The problem –
Go through the listing below, count the lines that contain "Toggle", and state the number alone.
*** Opening of Materials provided ***
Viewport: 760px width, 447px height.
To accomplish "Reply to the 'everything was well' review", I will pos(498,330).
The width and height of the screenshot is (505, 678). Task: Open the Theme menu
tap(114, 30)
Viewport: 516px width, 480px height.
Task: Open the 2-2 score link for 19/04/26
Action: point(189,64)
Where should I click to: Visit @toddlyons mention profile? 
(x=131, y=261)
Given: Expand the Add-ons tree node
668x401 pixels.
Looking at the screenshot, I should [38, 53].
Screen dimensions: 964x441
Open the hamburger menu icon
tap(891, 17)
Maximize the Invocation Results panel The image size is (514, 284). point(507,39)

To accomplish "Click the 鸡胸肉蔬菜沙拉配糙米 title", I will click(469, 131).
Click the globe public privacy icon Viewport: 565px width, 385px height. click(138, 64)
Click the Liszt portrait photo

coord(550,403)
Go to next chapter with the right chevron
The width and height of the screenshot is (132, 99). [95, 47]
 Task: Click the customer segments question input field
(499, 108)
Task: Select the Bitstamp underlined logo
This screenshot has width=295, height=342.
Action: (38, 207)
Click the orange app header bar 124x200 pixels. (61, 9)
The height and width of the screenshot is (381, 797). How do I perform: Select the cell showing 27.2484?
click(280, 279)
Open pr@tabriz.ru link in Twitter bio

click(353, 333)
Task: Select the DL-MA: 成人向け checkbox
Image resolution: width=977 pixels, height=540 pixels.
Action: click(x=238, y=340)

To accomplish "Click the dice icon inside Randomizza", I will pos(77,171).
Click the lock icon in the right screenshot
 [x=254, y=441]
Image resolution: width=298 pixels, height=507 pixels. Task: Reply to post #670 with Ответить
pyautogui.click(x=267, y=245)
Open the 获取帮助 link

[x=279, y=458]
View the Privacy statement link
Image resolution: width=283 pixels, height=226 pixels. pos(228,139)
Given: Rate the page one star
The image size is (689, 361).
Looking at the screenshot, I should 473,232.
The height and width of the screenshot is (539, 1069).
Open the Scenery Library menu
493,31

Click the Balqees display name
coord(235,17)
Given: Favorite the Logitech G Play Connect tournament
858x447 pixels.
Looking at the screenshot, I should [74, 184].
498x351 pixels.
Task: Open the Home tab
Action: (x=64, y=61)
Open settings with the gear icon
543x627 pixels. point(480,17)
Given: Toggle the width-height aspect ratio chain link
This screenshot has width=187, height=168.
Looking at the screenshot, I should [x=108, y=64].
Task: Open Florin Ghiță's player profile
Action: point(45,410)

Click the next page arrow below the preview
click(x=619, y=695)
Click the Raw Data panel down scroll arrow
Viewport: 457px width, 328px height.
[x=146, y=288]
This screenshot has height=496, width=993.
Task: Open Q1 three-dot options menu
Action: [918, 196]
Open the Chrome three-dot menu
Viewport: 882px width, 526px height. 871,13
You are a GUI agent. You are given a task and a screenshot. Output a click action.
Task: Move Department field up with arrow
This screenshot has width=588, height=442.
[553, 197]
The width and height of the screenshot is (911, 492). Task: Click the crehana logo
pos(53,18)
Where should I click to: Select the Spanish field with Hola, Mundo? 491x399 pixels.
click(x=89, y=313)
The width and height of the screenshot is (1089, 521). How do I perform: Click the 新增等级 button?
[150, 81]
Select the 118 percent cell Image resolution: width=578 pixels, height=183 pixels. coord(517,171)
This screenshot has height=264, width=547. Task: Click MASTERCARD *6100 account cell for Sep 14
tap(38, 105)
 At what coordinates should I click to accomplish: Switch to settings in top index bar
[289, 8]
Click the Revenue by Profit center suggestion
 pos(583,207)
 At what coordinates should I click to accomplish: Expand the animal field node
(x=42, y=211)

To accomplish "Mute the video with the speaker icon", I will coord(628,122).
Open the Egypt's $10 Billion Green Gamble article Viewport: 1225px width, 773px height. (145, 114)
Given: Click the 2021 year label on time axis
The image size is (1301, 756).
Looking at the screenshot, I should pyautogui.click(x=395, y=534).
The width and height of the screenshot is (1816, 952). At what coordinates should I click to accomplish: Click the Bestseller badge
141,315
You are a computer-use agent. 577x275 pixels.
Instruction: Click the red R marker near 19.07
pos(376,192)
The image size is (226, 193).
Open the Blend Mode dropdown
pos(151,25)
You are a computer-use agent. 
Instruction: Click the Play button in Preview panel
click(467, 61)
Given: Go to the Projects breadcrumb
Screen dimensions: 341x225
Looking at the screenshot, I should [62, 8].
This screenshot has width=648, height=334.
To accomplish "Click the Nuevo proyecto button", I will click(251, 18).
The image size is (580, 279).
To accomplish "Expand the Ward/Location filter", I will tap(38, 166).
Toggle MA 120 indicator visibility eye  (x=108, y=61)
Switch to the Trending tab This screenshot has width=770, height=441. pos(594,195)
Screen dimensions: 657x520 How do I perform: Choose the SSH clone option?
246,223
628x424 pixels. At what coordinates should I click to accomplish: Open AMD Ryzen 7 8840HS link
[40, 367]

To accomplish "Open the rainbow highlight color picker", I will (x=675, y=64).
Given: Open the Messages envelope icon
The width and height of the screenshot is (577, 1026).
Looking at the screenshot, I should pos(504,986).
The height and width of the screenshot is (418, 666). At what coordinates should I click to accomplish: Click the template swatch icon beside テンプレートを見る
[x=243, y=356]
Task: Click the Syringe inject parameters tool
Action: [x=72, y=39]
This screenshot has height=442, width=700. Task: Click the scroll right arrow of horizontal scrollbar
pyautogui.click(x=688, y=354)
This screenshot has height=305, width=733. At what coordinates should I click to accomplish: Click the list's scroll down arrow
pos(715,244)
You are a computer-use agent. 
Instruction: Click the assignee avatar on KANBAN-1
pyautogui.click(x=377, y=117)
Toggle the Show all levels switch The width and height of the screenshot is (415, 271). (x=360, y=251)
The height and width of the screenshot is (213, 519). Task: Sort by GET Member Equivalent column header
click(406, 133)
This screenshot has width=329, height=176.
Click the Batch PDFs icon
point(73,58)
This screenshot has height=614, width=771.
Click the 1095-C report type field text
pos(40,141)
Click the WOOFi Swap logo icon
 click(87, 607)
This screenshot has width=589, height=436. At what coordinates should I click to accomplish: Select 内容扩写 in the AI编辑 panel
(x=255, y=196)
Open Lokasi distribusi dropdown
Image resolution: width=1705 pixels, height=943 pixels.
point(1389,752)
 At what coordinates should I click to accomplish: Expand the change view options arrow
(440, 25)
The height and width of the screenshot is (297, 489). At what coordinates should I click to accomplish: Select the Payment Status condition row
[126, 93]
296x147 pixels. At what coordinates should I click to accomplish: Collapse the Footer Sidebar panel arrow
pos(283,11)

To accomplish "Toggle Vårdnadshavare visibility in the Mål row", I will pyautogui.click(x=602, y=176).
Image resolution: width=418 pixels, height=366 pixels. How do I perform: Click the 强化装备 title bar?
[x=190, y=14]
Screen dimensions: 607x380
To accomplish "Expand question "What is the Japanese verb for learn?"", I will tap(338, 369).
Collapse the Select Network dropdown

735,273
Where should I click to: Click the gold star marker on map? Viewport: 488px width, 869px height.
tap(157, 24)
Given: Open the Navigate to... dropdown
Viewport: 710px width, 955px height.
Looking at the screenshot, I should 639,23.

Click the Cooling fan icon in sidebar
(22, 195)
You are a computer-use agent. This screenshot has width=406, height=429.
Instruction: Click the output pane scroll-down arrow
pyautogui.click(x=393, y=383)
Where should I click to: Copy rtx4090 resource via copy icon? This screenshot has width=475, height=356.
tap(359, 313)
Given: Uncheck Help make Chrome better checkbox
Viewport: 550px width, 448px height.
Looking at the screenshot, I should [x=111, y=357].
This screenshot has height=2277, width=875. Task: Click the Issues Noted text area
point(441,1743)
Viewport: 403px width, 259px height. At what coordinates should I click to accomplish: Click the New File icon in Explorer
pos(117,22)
*** Close of Materials provided ***
Solution –
4